The Holy Grail in trading is understood as the trading system that never fails. Not even once. It just keeps on piling profits, day in day out. A system like that obviously does not exist, which somehow does not prevent people from trying to find it. Unfortunately, this always proves to be only an exercise in futility.

It makes sense however to think about a realistic workable model of Holy Grail. Such a model would boil down to a trading system that has a smooth equity curve that continues to rise with only small dips here and there. Moreover, the dips in question should be viewed through a proper time resolution that depends on how frequently the system trades. For the systems that trade less than 20 times a month, which you see on these pages, it makes little sense to use a weekly resolution. A monthly one is what we need. In other words, what we want to do is to average profits out using a sensible time scale. Averaging out over the weekly data would not be as statistically meaningful as averaging out over the monthly samples, simply because the weekly samples are too small for that, at least for the systems we are interested in.

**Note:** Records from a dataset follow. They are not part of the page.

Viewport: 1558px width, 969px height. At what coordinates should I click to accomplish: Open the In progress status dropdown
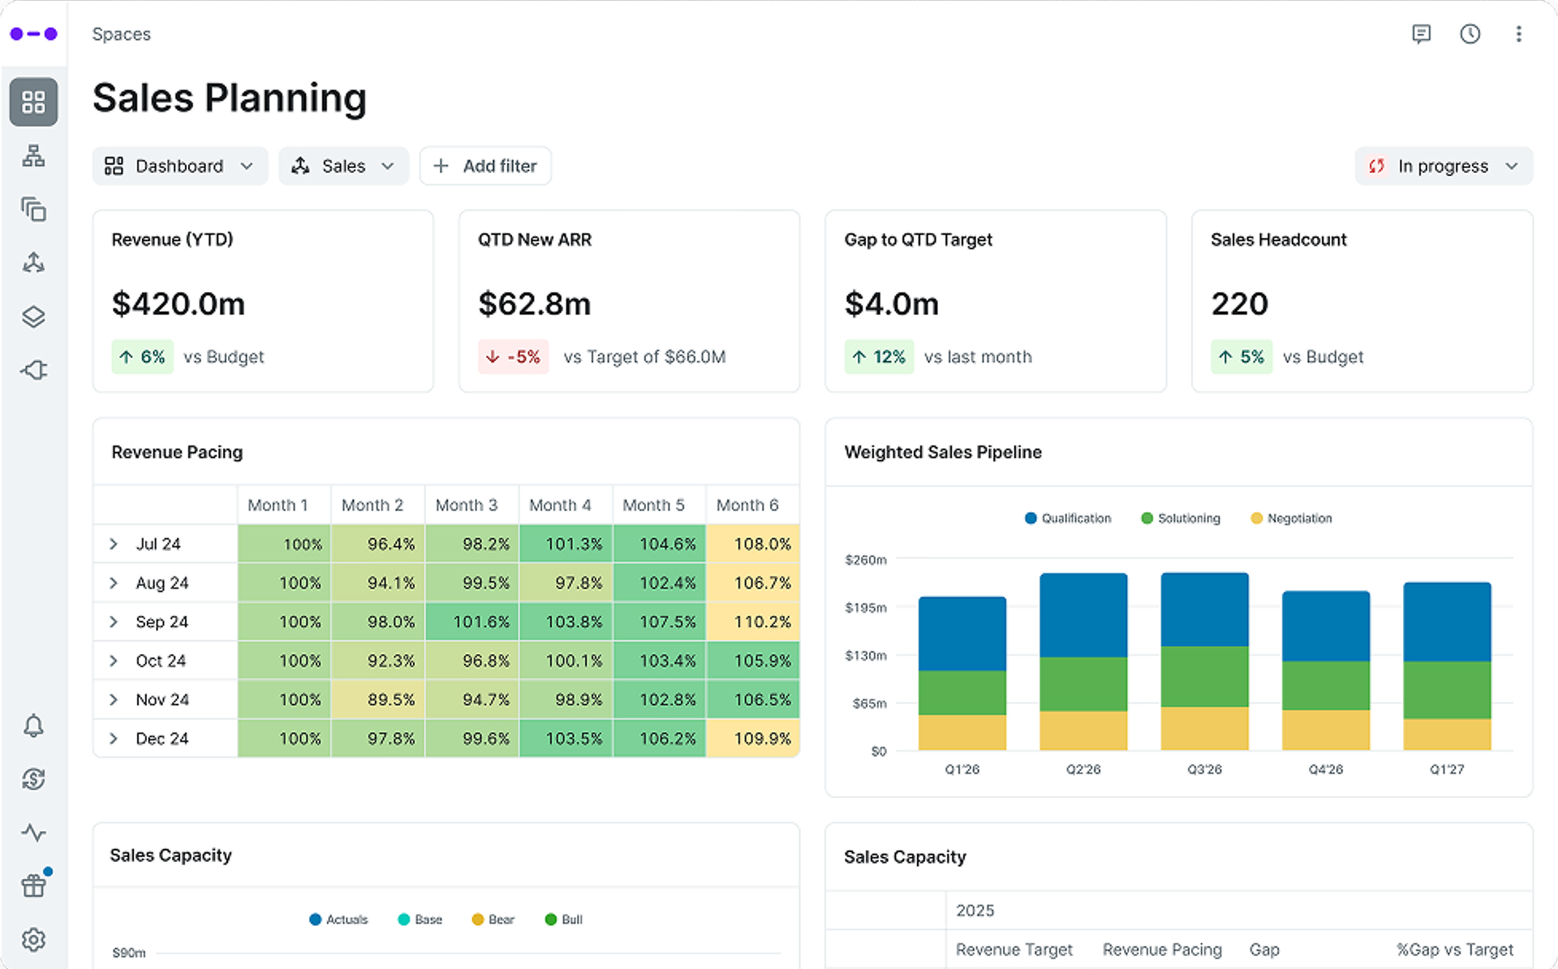pos(1443,166)
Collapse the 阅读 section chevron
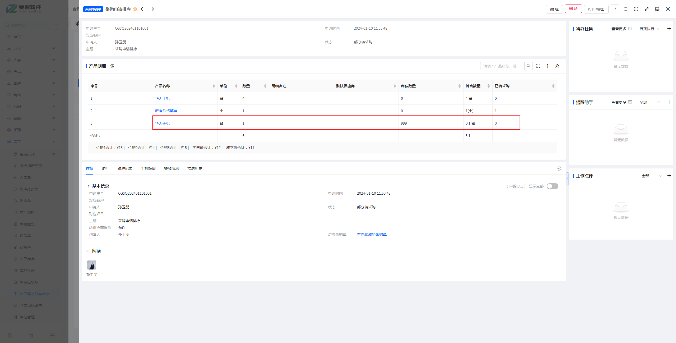 (87, 250)
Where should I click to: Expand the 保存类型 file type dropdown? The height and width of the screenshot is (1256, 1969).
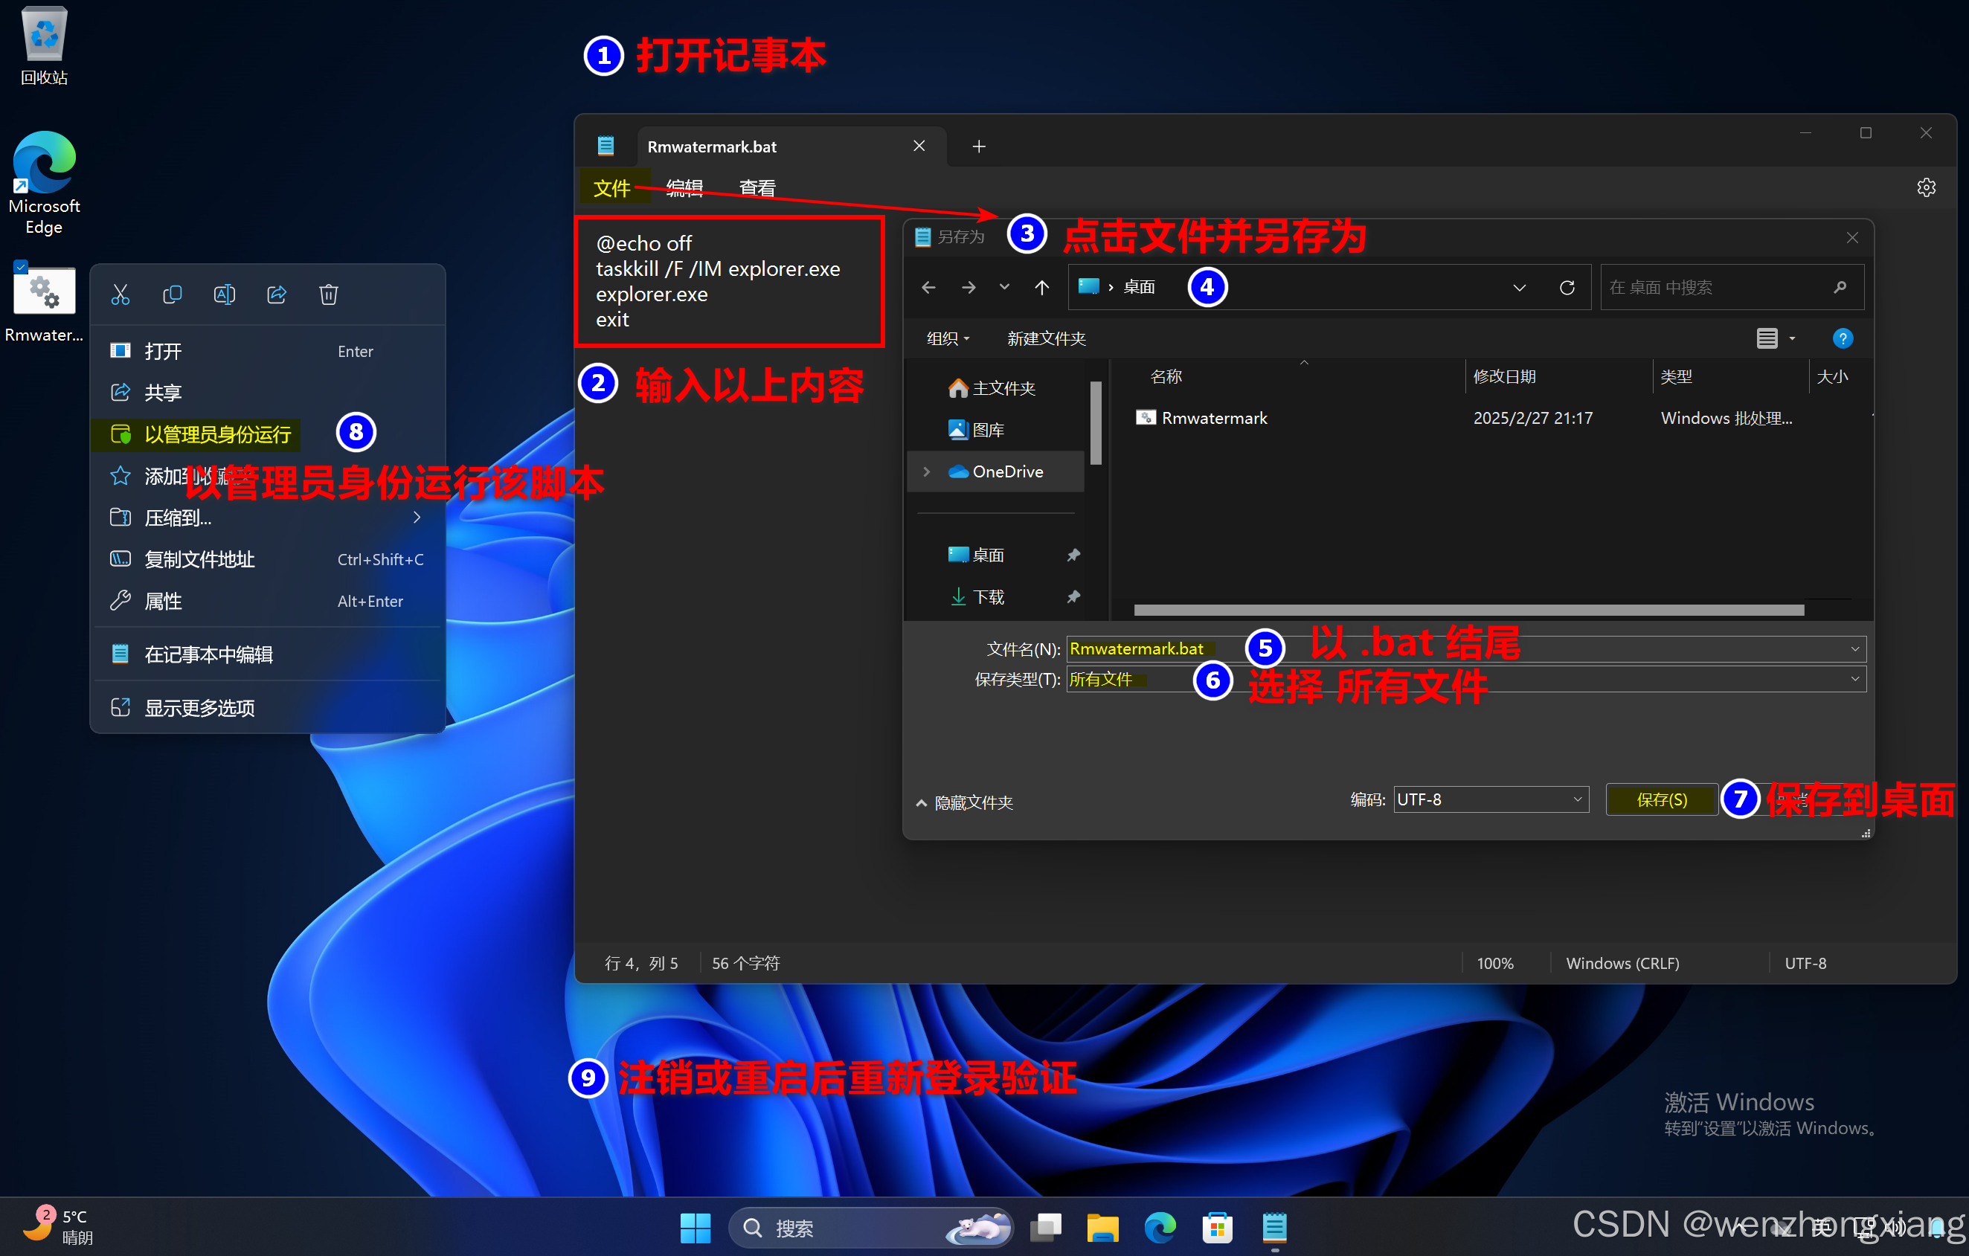pyautogui.click(x=1855, y=680)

Our Holy Grail would then be a trading system that has very few and shallow monthly dips (losing months) and much more healthy monthly winners.

It is unlikely that a single system would be able to produce what we are after simply because a good system needs to specialize and by doing so it can address only certain market conditions. What we thus need is at least two systems that would address different market conditions: congested range bound situations and the situations where the market chooses a swinging (trending) mode. If we can find two systems that specialize in these conditions we should be able to produce a good realistic Holy Grail as long as the combination of such systems does not reinforce losing months.

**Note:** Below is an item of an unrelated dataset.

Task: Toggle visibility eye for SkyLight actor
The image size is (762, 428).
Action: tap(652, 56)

It turns out that we can accomplish this using a clever combination of George I and George II, two e-mini futures trading systems offered on this site, one in the past. You can see here how this can be done, with the data for ES, the S&P 500 e-mini futures market that the systems in questions were designed for.

Our recipe for Holy Grail is thus as follows: take two portions of George I, mix it with one portion of George II and keep applying it until you don't need to do it any more! Well, there you have it. As simple as that. It is indeed very interesting that this particular combination of systems did not conspire to produce deeper dips in the equity curve while it did reinforce profits on a few occasions. It will be even more interesting to watch if this behavior will continue in the months to come. I will keep you posted about it.

Well, the Holy Grail did not last much beyond that. While the idea is certainly good in principle, in practice one can find it rather challenging to find two systems that would complement each other well enough for the scheme to work in a satisfactory manner.